Doch laut den Medien erklärten einige betroffene Ärzte, selbst nicht ausreichend informiert worden zu sein. Außerdem hätten sie nicht proaktiv auf womöglich betroffene Patienten zugehen wollen, um sie nicht zu sehr zu verunsichern.
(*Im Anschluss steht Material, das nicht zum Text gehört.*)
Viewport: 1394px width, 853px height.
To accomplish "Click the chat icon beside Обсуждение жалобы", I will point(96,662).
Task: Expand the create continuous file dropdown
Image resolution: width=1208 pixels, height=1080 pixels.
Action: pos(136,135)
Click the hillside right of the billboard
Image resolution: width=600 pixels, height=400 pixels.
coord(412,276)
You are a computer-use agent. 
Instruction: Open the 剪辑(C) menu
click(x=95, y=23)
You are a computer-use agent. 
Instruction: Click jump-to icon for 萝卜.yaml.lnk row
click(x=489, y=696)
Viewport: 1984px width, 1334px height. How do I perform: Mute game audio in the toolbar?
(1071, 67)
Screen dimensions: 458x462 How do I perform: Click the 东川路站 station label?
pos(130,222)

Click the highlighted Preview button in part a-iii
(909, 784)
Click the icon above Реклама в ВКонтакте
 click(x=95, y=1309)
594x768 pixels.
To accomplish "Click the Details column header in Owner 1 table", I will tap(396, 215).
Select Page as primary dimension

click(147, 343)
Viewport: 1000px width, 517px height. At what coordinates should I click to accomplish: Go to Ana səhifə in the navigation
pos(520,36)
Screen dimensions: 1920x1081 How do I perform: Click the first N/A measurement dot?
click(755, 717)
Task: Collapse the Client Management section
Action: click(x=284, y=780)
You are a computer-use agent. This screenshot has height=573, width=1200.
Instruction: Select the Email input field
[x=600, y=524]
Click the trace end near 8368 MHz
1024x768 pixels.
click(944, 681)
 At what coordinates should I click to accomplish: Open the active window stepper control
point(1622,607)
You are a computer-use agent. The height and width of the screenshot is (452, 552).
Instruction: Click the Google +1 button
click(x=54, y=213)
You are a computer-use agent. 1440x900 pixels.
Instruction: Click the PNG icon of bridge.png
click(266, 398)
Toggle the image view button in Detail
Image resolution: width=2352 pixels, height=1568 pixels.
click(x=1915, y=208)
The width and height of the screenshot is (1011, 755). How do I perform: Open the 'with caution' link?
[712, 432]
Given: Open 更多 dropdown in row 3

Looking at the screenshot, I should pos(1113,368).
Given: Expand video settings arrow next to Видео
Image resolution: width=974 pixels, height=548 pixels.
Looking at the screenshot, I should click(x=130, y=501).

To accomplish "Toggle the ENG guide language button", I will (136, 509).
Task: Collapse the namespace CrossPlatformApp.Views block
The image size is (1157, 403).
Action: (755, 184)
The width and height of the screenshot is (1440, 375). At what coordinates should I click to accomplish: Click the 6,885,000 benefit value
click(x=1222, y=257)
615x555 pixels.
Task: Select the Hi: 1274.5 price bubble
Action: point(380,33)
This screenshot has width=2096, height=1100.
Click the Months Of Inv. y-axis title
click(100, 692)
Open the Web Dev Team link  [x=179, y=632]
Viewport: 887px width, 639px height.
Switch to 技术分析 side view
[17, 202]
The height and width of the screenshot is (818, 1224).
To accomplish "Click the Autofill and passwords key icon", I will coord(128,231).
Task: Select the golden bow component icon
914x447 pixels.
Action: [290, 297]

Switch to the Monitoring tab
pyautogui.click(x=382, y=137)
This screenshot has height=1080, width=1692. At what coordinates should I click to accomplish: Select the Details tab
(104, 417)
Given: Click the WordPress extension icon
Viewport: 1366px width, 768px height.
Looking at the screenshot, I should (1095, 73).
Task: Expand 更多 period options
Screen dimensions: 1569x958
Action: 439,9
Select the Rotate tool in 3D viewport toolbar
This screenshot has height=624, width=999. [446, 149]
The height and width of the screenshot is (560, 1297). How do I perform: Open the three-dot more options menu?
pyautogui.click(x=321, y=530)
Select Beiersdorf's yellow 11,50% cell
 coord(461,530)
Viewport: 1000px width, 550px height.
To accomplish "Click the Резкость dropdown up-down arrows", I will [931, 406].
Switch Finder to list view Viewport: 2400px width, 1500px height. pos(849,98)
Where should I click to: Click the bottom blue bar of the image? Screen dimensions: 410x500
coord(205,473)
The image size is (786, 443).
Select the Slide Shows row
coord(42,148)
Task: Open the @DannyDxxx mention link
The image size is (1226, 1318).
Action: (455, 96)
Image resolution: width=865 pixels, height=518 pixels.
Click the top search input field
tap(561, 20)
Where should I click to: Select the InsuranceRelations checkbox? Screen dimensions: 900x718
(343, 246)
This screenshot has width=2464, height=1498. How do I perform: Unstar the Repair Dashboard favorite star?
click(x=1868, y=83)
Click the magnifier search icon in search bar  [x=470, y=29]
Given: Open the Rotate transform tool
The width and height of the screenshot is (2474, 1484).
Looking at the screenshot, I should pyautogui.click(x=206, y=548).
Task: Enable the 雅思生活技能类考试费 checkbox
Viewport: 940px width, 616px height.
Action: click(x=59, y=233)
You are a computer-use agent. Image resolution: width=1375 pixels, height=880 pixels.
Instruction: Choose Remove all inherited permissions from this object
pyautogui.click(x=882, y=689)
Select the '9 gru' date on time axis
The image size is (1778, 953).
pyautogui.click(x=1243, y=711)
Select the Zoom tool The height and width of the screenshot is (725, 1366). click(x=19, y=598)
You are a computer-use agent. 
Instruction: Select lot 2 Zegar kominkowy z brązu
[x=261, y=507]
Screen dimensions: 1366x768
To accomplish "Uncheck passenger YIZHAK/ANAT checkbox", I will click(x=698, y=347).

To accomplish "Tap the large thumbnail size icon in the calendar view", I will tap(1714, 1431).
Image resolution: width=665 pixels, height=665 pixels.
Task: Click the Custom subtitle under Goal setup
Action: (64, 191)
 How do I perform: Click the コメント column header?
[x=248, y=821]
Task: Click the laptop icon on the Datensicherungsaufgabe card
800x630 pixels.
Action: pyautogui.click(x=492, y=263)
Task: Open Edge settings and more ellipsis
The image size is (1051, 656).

Früherer Mitarbeiter zeigt sich entsetzt

Martin Porwoll, früherer kaufmännischer Leiter der Bottroper Zyto-Apotheke und Whistleblower in dem Fall, zeigte sich entsetzt über die Informationspolitik der Behörden. „Da habe ich mir sicherlich mehr vorgestellt“, erklärte er. „Ich habe das Ganze natürlich gemacht, um Patienten zu helfen. Und nun höre ich, dass es noch immer Betroffene gibt, die nicht wissen, dass sie betroffen sind.“

Um vor Ort zu recherchieren, mit Betroffenen in Kontakt zu kommen und diese zu unterstützen, hat das Recherchenetzwerk Correctiv diese Woche in nächster Nähe zur Apotheke des Bottroper Zyto-Apotheker ein Büro eröffnet, in dem die Redaktion vorübergehend arbeitet. Die Räumlichkeiten sollen eine Facebook-Gruppe zum Fälschungs-Fall ergänzen: Betroffene können sich bei Veranstaltungen gegenseitig kennenlernen, gleichzeitig bietet Correctiv Rechtsberatungen an – so von einer Medizinrechtsanwältin, die bereits mehrere Angehörige von verstorbenen Krebspatienten des Zyto-Apothekers vertritt. Der Leiter der Onkologie am Gemeinschaftskrankenhaus Witten/Herdecke wird darüber hinaus zu medizinischen Fragen Stellung nehmen.